Christopher Small’s thesis of musicking being both about existing relationships as well as about those that are yet to come can be expanded with the idea of prophecy, the idea of music as a container full of revolutionary potential, as a means of imagining an alternative world.  As other previously mentioned authors, Frith too underlines the importance of music in the construction of our sense of identity, time and sociability that situate us in imaginative cultural narratives (Frith, 1996). Music, as other forms of art, can be a way of dreaming, but also a way of portraying new realities, as DeNora says, music is a resource that provides affordances for world building (2000: 44).  Attali goes even further to assert that sound, whether constructed as music or noise, is the most important component in the construction of a community or other social entity (Attali, 1985). According to the author, all music or any organization of sound is a tool for the creation of consolidation of a community. Just as church bells used to mark the counting of time and summon villagers to mass, La Marseillaise was meant to mobilize and motivate the Frenchmen to fight for the patria; work songs synchronized the cutting of crops, capoeira was born as a secret martial arts practice among Brazilian slaves, and hip hop aimed to denounce injustice and show opposition to the urban transformation projects. What must be asked then is who is in control of the music? Whose interests does the consolidation of a community serve?


In a study of the nationalization of rap in Cuba, Geoffrey Baker asserts that “music-making can enable a community to generate rather than simply embody a different social order and a distinct set of moral values,” (2006: 225) further developing the idea of music representing a potential change. According to Baker, the collective practice of music is not only an ambiguous embodied experience, but one that can lead to actual deeds. This study focuses on how space can be changed through the practice of music. This far we have seen that musicking is about relationships that are established in the place where music making happens; therefore music also concerns the place where it happens. Consequently, musicking is not only about the existing and future relationships between persons, but also about the relationships that are established with the environment, with spaces that are dwelled through music and with places that appropriated through musical practice.
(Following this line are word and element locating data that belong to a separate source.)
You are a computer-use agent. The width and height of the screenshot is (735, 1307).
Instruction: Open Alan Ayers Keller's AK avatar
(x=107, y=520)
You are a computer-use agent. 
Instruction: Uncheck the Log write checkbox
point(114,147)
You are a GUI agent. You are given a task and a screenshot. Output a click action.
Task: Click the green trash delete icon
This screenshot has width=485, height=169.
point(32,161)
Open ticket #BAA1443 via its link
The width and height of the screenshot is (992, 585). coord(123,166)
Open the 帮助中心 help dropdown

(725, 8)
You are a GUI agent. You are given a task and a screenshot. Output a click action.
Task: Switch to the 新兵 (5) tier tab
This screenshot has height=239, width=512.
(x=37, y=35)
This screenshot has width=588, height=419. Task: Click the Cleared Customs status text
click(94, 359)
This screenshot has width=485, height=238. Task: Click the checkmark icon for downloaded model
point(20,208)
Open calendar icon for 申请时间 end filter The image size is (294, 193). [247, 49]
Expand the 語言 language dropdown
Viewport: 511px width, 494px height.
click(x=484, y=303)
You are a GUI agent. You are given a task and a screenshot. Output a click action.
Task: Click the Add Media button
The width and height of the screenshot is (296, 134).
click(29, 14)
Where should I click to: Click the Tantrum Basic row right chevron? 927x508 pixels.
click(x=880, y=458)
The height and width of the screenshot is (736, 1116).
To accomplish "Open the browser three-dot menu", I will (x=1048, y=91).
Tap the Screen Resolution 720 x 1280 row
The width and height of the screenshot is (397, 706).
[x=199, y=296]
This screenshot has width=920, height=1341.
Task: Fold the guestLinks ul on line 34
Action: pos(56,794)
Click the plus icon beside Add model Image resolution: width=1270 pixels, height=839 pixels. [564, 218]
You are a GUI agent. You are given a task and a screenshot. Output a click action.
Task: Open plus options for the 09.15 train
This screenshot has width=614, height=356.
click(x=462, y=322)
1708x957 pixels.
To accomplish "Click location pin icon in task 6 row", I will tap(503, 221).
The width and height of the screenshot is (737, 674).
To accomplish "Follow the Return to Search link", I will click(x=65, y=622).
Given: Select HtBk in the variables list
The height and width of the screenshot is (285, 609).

Music is more than decorative art; rather, it is a medium of negotiating and transforming hierarchies of place and social order (Stokes, 1994; DeNora, 2000). It provides affordances for transforming space.


[1] The Man Who Mistook His Wife for a Hat and Other Clinical Tales (1985) is Sacks’ most famous book. One of the chapters is dedicated on the case of the British musicologist Clive Wearing who was left with a memory of a few seconds after suffering from herpes encephalitis.